> _Directive_: Reproduce every line of the entries below word for word, without the pictures.

> _Entries_:
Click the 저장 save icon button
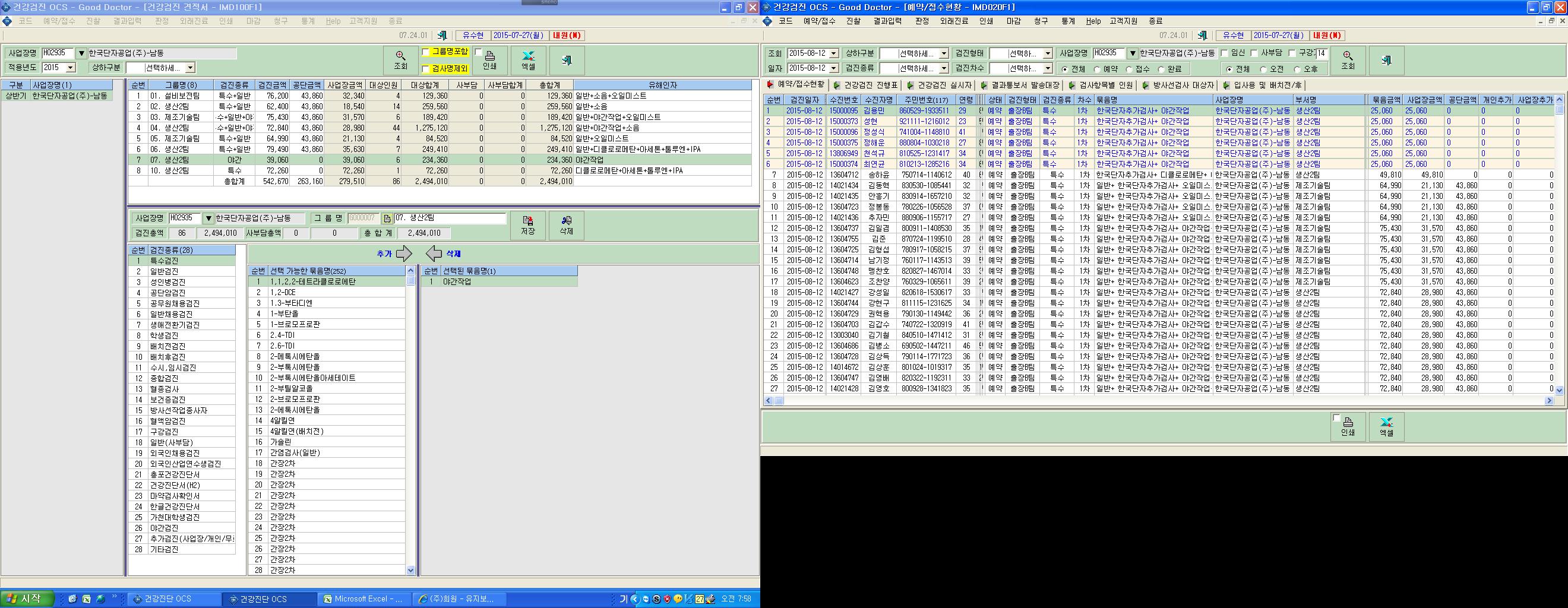1568x608 pixels. [x=528, y=226]
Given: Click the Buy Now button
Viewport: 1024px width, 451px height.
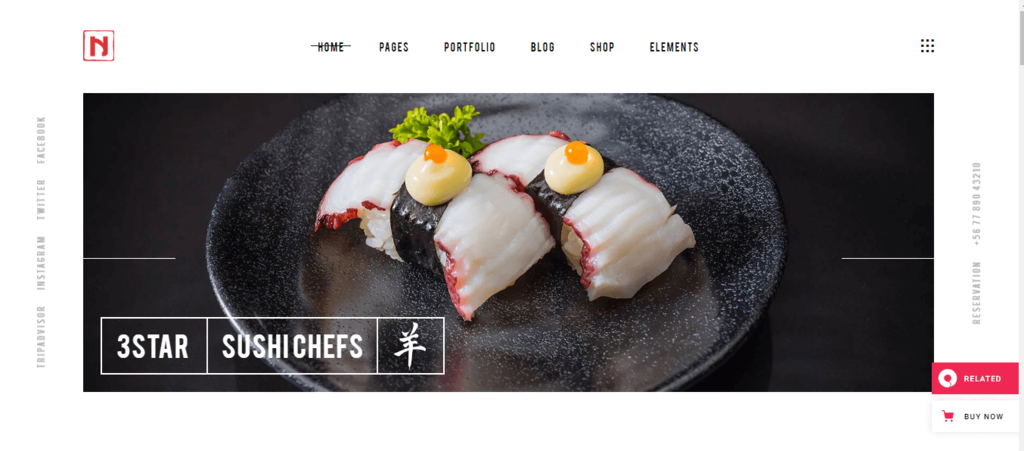Looking at the screenshot, I should click(x=975, y=416).

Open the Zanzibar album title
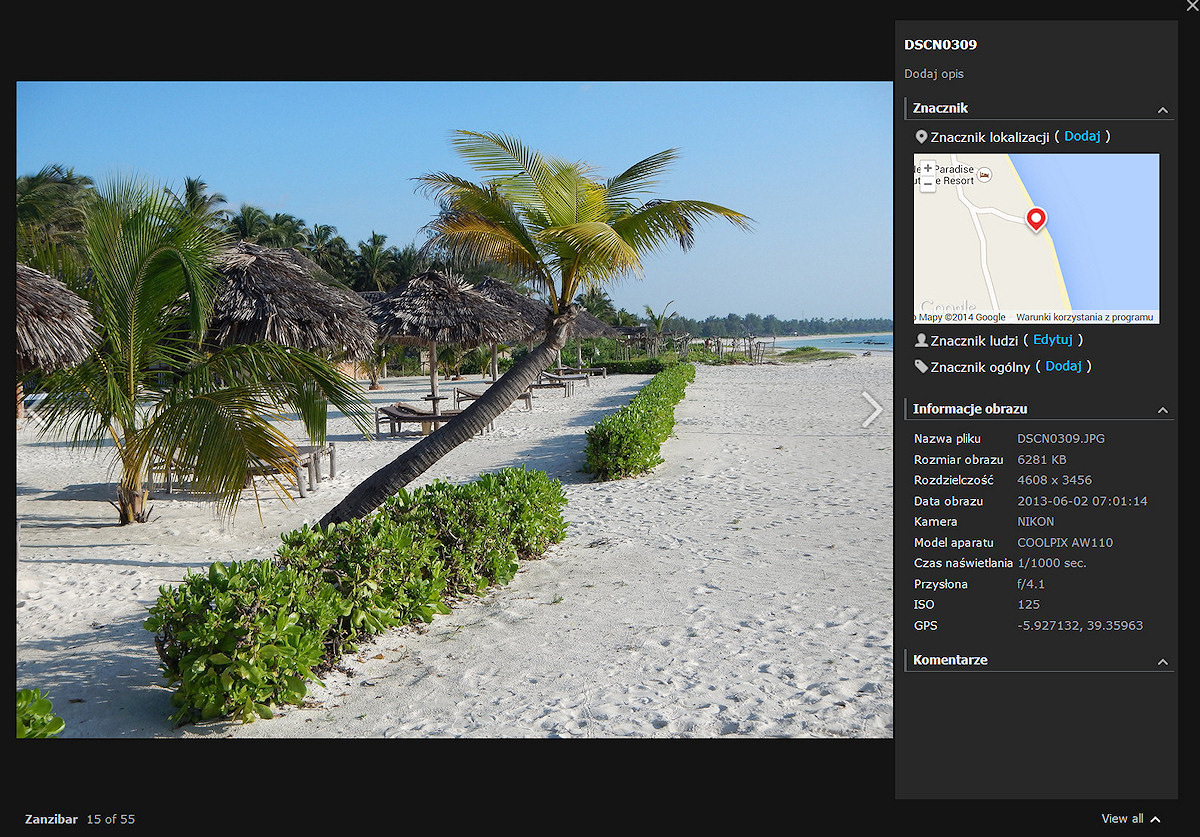(51, 819)
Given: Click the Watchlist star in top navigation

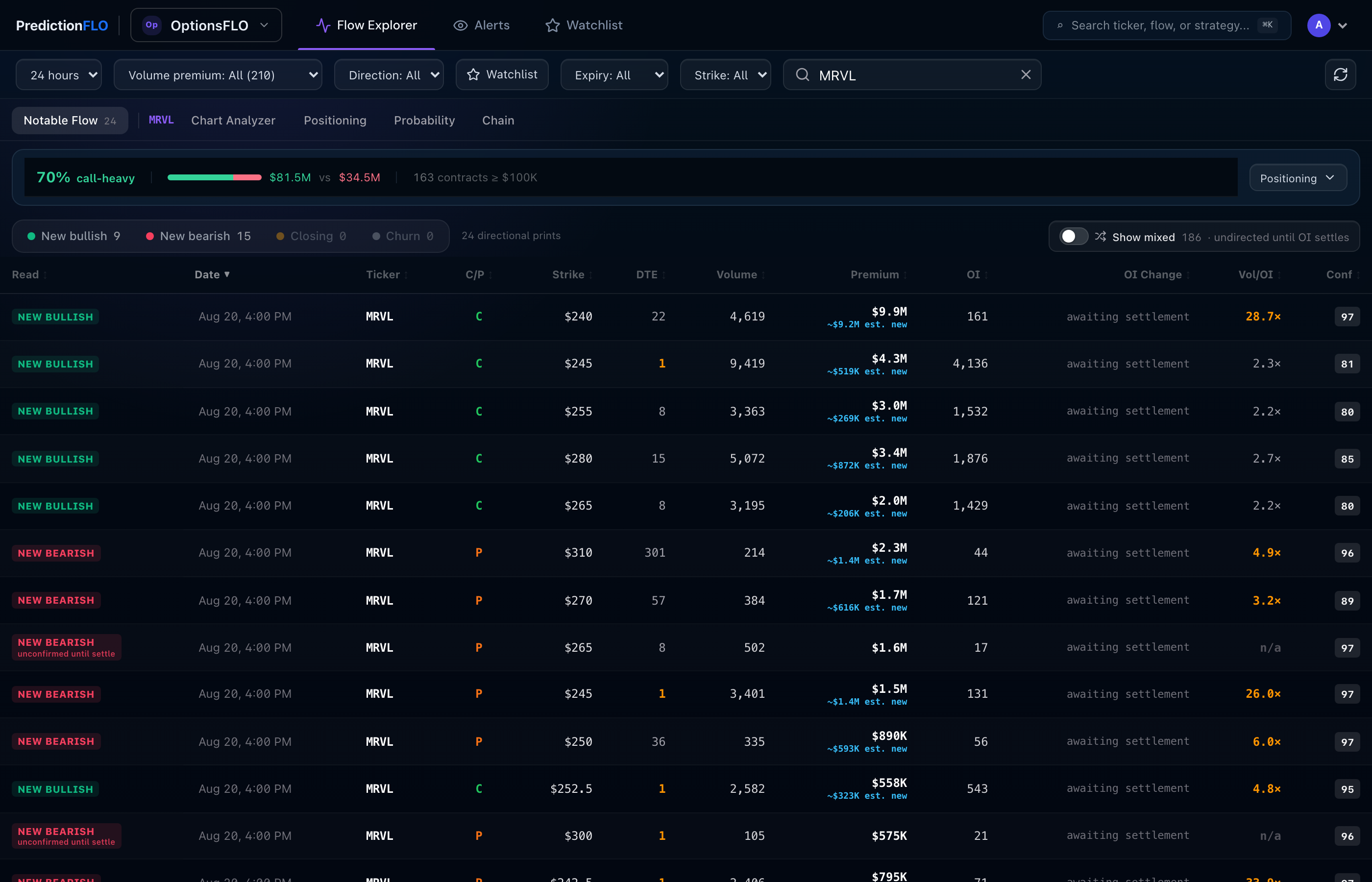Looking at the screenshot, I should click(x=552, y=25).
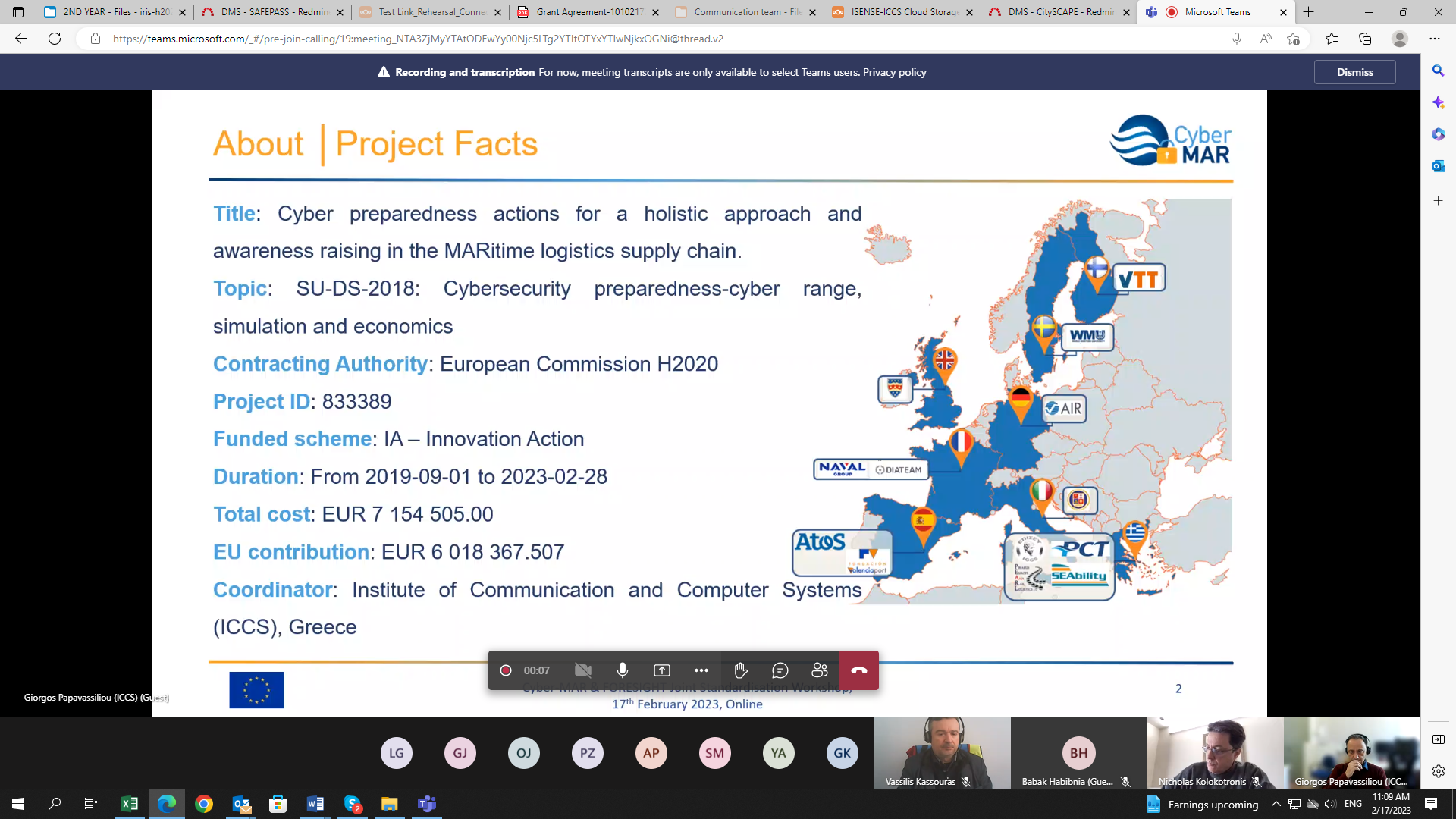Mute the microphone in call bar
The image size is (1456, 819).
click(x=622, y=670)
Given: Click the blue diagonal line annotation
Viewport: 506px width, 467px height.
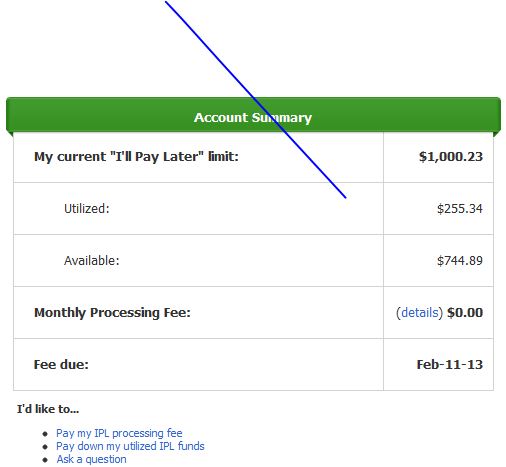Looking at the screenshot, I should click(256, 100).
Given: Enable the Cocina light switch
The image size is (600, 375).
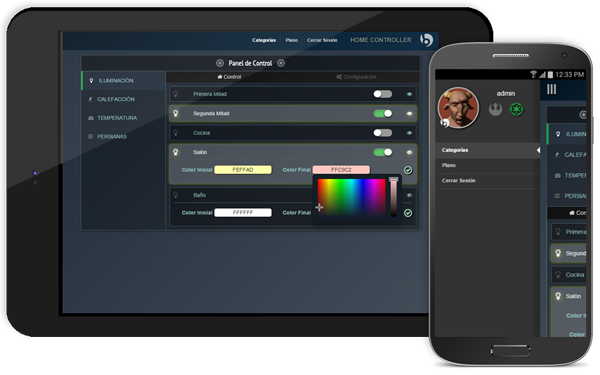Looking at the screenshot, I should (x=383, y=133).
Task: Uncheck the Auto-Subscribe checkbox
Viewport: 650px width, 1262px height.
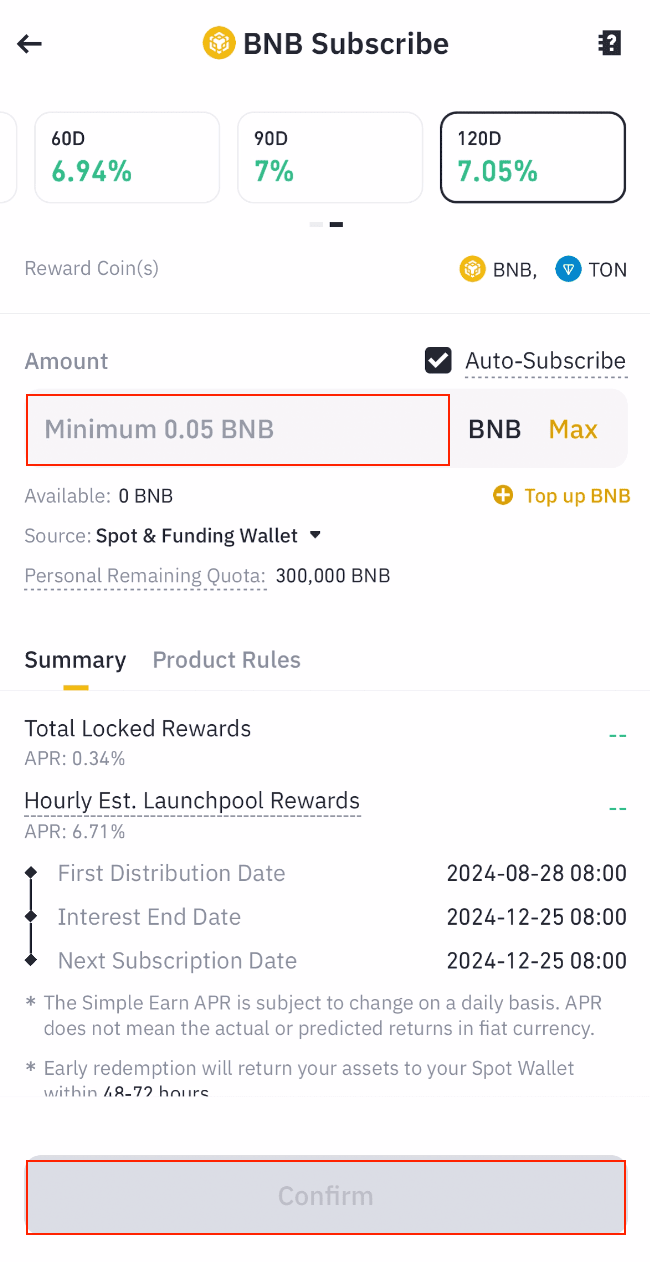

> _Task answer_:
Click the 저장 save icon button
1568x608 pixels. [x=528, y=226]
Given: Click the Buy Now button
Viewport: 1024px width, 451px height.
Looking at the screenshot, I should click(x=975, y=416).

Open the Zanzibar album title
(51, 819)
Given: Click the Watchlist star in top navigation

Looking at the screenshot, I should click(x=552, y=25).
Mute the microphone in call bar
The image size is (1456, 819).
click(x=622, y=670)
Given: Click the blue diagonal line annotation
Viewport: 506px width, 467px height.
Looking at the screenshot, I should click(256, 100).
Given: Enable the Cocina light switch
The image size is (600, 375).
Looking at the screenshot, I should (x=383, y=133).
Task: Uncheck the Auto-Subscribe checkbox
Viewport: 650px width, 1262px height.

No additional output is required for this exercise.